A Closer Focus: The Market and Policy Environment in 2025
Market and Economic Growth
There are a few key reasons to have a positive outlook for the year ahead: corporate profit estimates are looking strong through midyear, the market is reacting nicely to the new administration’s pro-growth policy initiatives like deregulation, and extraordinary liquidity measures could be a shot in the arm as the U.S. government reaches the debt ceiling. The U.S. economy also grew at a healthy 3% rate for the last three quarters of 2024 – but if history is any indication, this is a challenging rate to maintain. While we do expect the economy to continue expanding, it’s possible that it will do so at a slower clip in 2025.
Inflation
After high rates of inflation in recent years, one could hope that the worst is behind us. Market expectations for future rate cuts continue to drop; as we expect to only see two more rate cuts in the year ahead, and likely not before June. However, history shows that developed economies generally see inflation play out in two waves. The U.S. experienced inflation as high as 9% just a few years ago – and while it has fallen back down to the 3% level, it’s unclear whether that will stay steady. With this in mind, it is possible that inflation will reaccelerate toward the end of 2025 and into 2026. If it does, the Fed could begin to raise rates yet again, which is something to remain mindful of.

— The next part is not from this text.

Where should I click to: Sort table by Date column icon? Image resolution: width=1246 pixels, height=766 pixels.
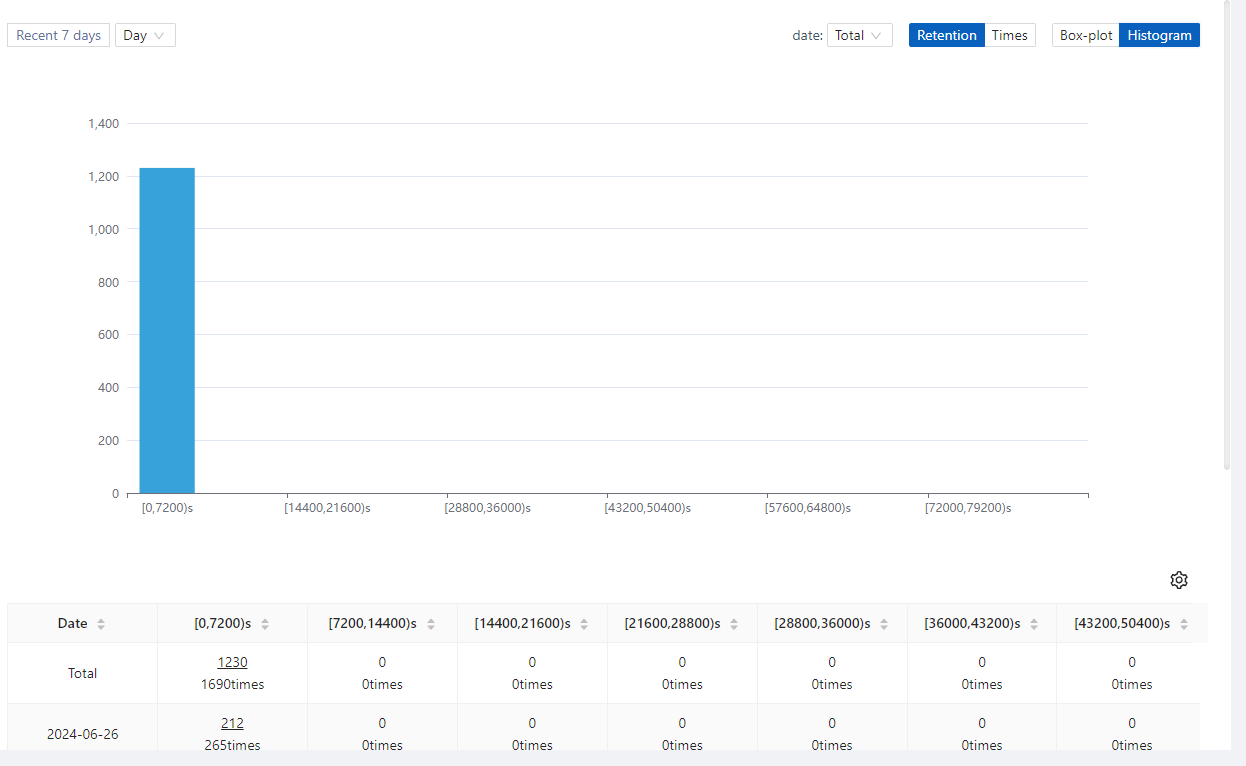pos(101,624)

Inflation has historically come in waves.
Corporate Profits
At this point, corporate profits (and profit margins by extension) are expected to provide a helpful boost for the market. Currently, consensus expects double digit earnings growth in 2025 – and at Strategas, we predict a relatively healthy 8.5–9%. However, if slower economic growth (and therefore lower investor and consumer sentiment) leads to slower sales, firms could struggle with delivering on profit margin expectations – and this could be taken as a negative sign by the market.
Policy Proposals
With a new administration in Washington, proposed tariff and immigration policies have taken the spotlight. On the trade side, we remain somewhat skeptical of the desire to increase tariffs through a universal trade measure. Instead, we would focus on China specifically in more retaliatory terms, and then expect tariffs to be leveraged as a negotiating tool with other trade partners. Historically, when tariffs are raised and left in place for long periods of time, goods can broadly become more expensive. This impact could also be seen as a result of Trump’s immigration policy, as it’s been shown that deporting large shares of the labor force could foster similar results – and if done rapidly, could be destabilizing to the economy. If this upward pressure on inflation occurs, the Fed could be called back into the game to raise rates toward the end of 2025 and into 2026.